Mientras aquella huerta iba creciendo, Elizabeth escuchó en una reunión que el proyecto de urbanización incluía un vivero para el barrio, que debía ser autosustentable porque no habría ni subsidios ni salarios. Y se agarró de eso para pedir un espacio para lo que hasta ese momento era como un hobby y también una forma de conectarse con sus raíces, con su tierra, con la familia que había quedado en Cajamarca.

Las gestiones siguieron con el Ministerio de Desarrollo Humano y Hábitat, que acercó a la ONG Un árbol para mi vereda, que capacitó a las mujeres en las plantas nativas y fue la encargada de diseñar y montar la infraestructura del vivero que hoy funciona entre el borde urbanizado del barrio Rodrigo Bueno y la Reserva Ecológica Costanera Sur. Finalmente, en diciembre de 2019 pusieron los primeros plantines orgánicos de mostaza, kale, lechuga, repollo morado, zanahoria, remolacha. Para fines de enero estaban teniendo las primeras cosechas y vendiendo bolsones de verdura orgánica: 250 pesos para los vecinos y vecinas del barrio; y 400 pesos para los de afuera.

Pero dos meses después empezó la pandemia y las mujeres que estaban en esa cooperativa naciente empezaron a ver cómo sus trabajos se cortaban. “Casi todas trabajaban y trabajan en limpieza y, por supuesto, en negro”, dice Elizabeth como si eso fuera una ley no escrita. Sobre ese nuevo problema generaron una salida e inventaron un kit de doce plantines de verduras, que incluía una nativa. Y afrontaron el desafío de vender por las redes sociales y salir a hacer las entregas en medio de la pandemia: la primera semana se prepararon para vender 15 kits y vendieron 60.

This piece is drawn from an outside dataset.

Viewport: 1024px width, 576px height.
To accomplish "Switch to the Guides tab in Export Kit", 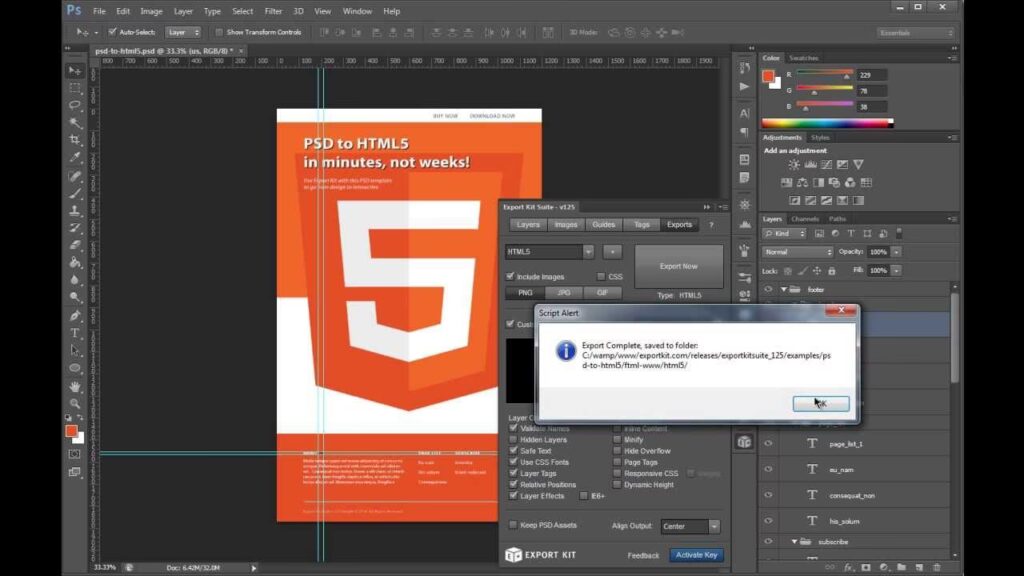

“También armamos bolsones de verduras para las familias del barrio que tenían problemas de alimentación”, dice y cuando piensa en el recorrido caminado hasta hoy, casi que no lo puede creer: en los últimos meses empezaron a venderle bolsones de verduras orgánicas al Hotel Hilton, diseñaron y plantaron el jardín de plantas nativas de la empresa Enel; y le vendieron plantines de nativas a la automotriz Toyota que los usó como regalo de fin de año para sus empleados y empleadas.

Y aunque crece, la cooperativa todavía no genera los recursos para sostener a esas catorce mujeres, que con su huerta producen alimentos libres de agroquímicos y reparten su tiempo laboral entre las plantas y la limpieza o las tareas de peluquería o cocina.